Montana Fish, Wildlife, and Parks has no specifics on when a stretch of the Bitterroot River between Woodside Cutoff and the Tucker fishing access will reopen. High water contributed to a string of accidents near a diversion dam, which finally forced officials to close the river on April 11.
The Bitterroot River is choked with snowmelt. Not only does this make the river run higher, but faster as well.
The danger zone is a diversion dam in the middle of the closed stretch north of Corvallis. The dam directs some of the water into an irrigation ditch. The area is isolated by acres of farmland that uses the water.

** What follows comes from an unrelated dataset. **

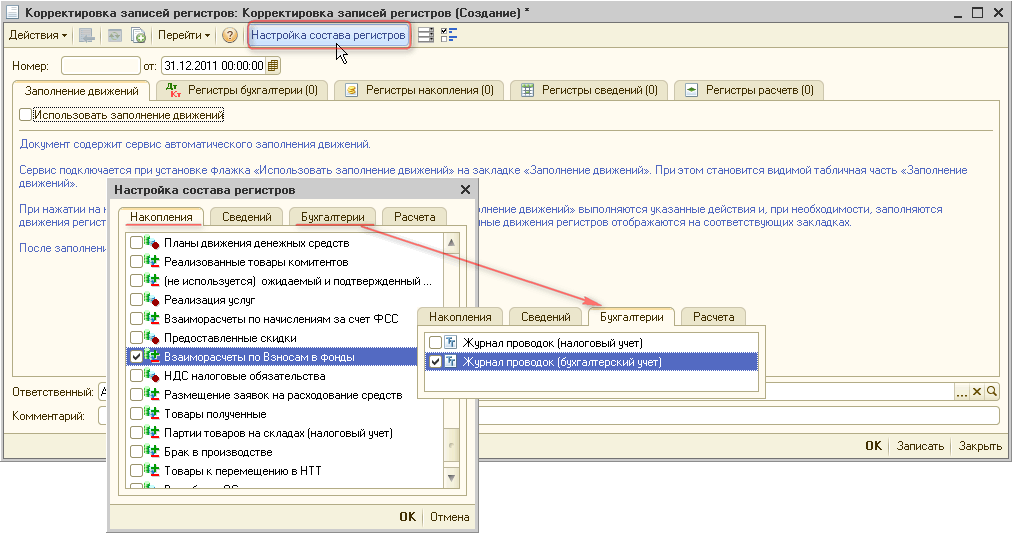Open the Действия dropdown menu

click(x=38, y=35)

Up until about 3 years ago the main channel of the Bitterroot River bypassed the dam; but the meandering nature of such waterways can change course at a moment's notice.
Since then, floaters have the dam blocking their path. There is a spot for floaters to get out of the water and go around the dam, called a portage, but the fast water makes doing so nearly impossible. If you miss the portage, it's only a few seconds before you float over the dam and into the churning waters on its backside.
The violent eddies and vortexes created by the dam can trap a person underwater for far longer than they can hold their breath. In June 2013 a 6-year-old girl died after floating over the dam.
Three incidents at the dam this year prompted FWP to act. While FWP doesn't own the dam and usually doesn't shut down river corridors for long stretches, FWP District Fisheries Manager Pat Saffel says that the situation is dangerous enough to prompt such quick action.
River access is important for Montana recreation, and some may not agree with the total shutdown of the area.
In a report from the Associated Press, signs saying "free our river" were seen along the banks on Wednesday.
Saffel says that until a solution is developed to get people around the dam safely, the river will remain closed. If no alternative solution is found, the river will likely be closed until the end of spring snowmelt in July.